The following are required items to get a incognito enabled cluster running

• A incongito mode enabled database schema
  1. This is a standard Broadleaf Commerce installation schema, with several empty columns added
  2. A new empty, nullable varchar column is required entitled INCOGNITO_ID on the tables: BLC_SCHED_JOB, BLC_REGISTERED_NODE, and BLC_SYSTEM_EVENT.
  3. A new index on the INCOGNITO_ID column for each of the three tables.
• At least one standard node cluster member
  1. This is usually a site or admin instance of Broadleaf (either will do)
  2. No additional configuration for a standard cluster member is required
• A developer workstation started in incognito mode
  1. Set the master.node.incognito property to true (either in a property file, or passed as a system property)
  2. Set the master.node.incognito.id property to a reasonable id. This id is a string and should be unique enough that no one else will use it and descriptive enough to identify the individual developer as the owner. Set either in a property file, or pass as a system property.

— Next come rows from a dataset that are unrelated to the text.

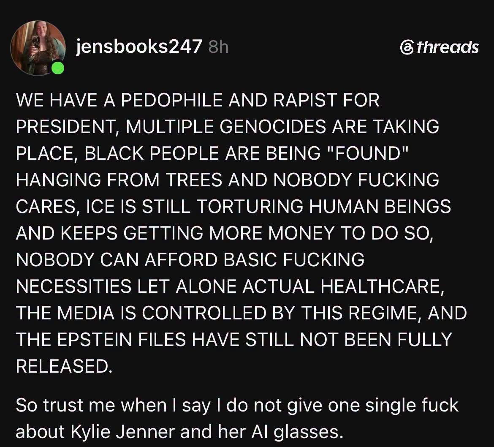The width and height of the screenshot is (494, 447).
Task: Click the word HEALTHCARE in the post
Action: coord(382,286)
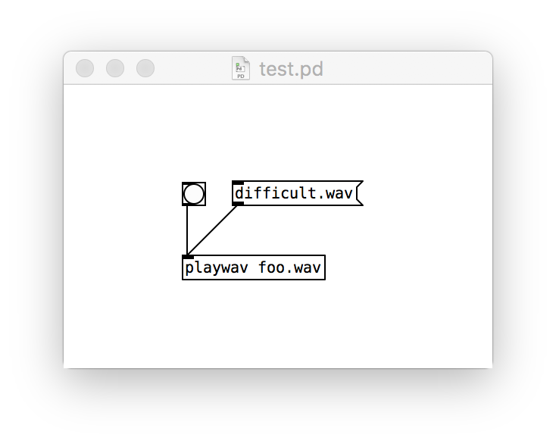Click the PD document icon in title bar
This screenshot has height=444, width=556.
[241, 68]
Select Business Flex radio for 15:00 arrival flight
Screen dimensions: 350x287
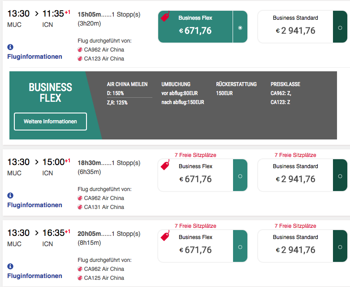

That's it! To help with obvious node type identification during startup, shortly after launch, a standard node will emit
the following to the console:

   _____ __                  __               __
  / ___// /_____ _____  ____/ ____ __________/ /
  \__ \/ __/ __ `/ __ \/ __  / __ `/ ___/ __  /
 ___/ / /_/ /_/ / / / / /_/ / /_/ / /  / /_/ /
/____/\__/\__,_/_/ /_/\__,_/\__,_/_/   \__,_/

--------------- Standard Mode -----------------

Incognito Environment - Standard Cluster Node
-----------------------------------------------

And shortly after launch, an incognito node will emit the following to the console:

    ____                             _ __
   /  _____  _________  ____ _____  (_/ /_____
   / // __ \/ ___/ __ \/ __ `/ __ \/ / __/ __ \
 _/ // / / / /__/ /_/ / /_/ / / / / / /_/ /_/ /
/___/_/ /_/\___/\____/\__, /_/ /_/_/\__/\____/
                     /____/

-------------- Incognito Mode -----------------

Incognito Environment - Incognito Cluster Node
${info}
-----------------------------------------------

Characteristics and Restrictions

• Once the incognito environment is enabled (i.e. the INCOGNITO_ID columns are added), cluster members will not be allowed to start with hibernate.hbm2ddl.auto set to create or create-drop. This tries to prevent accidental wiping of the shared database by a connecting incognito node. You should not depend on this feature alone for the safety of your data. See the best practices section below.
• Scheduled jobs marked with an incognito id will only execute on an incognito node with that id
• SystemEvent instances created on an incognito node will only be visible to that node
• Admin Deployments and Promotions emitted from an incognito node will execute on that node. The exception to this is if the incognito node is killed during the coarse of the promotion. In such a case, the promotion or deployment is available for auto-retry by a standard cluster member only. This supports some notion of resiliency with the data state.
• Incognito nodes do not perform auto retries
• Cache invalidation (and several solr related SystemEvents) are exceptional in that they do not adhere to the normal isolation bounds. These events are shared by all members of the cluster (standard or incognito).

Best Practices

• With incognito mode, it is still possible for an incognito node to lock rows during a long running transaction (e.g. during debugging). Therefore, it is important for teams to be aware of each other and be good citizens of the cluster.
• A plan should be in place for periodic cleansing of the data. During the normal development lifecycle, it is likely that cruft data will build up as developers experiment and build functionality. Having a plan in place to remove cruft (either immediately, or periodically) is important.
• Consider using a "dev" user configured for login from the application to the shared database. This user should have reduced priveleges (no table create or drop, etc...). Even with the restriction against hibernate.hbm2ddl.auto in the cluster, it's good to add this additional layer of safety.
• Don't use this mode in production. Access to production should be more strict. This mode has the possibility to impact performance and accidentally impact data.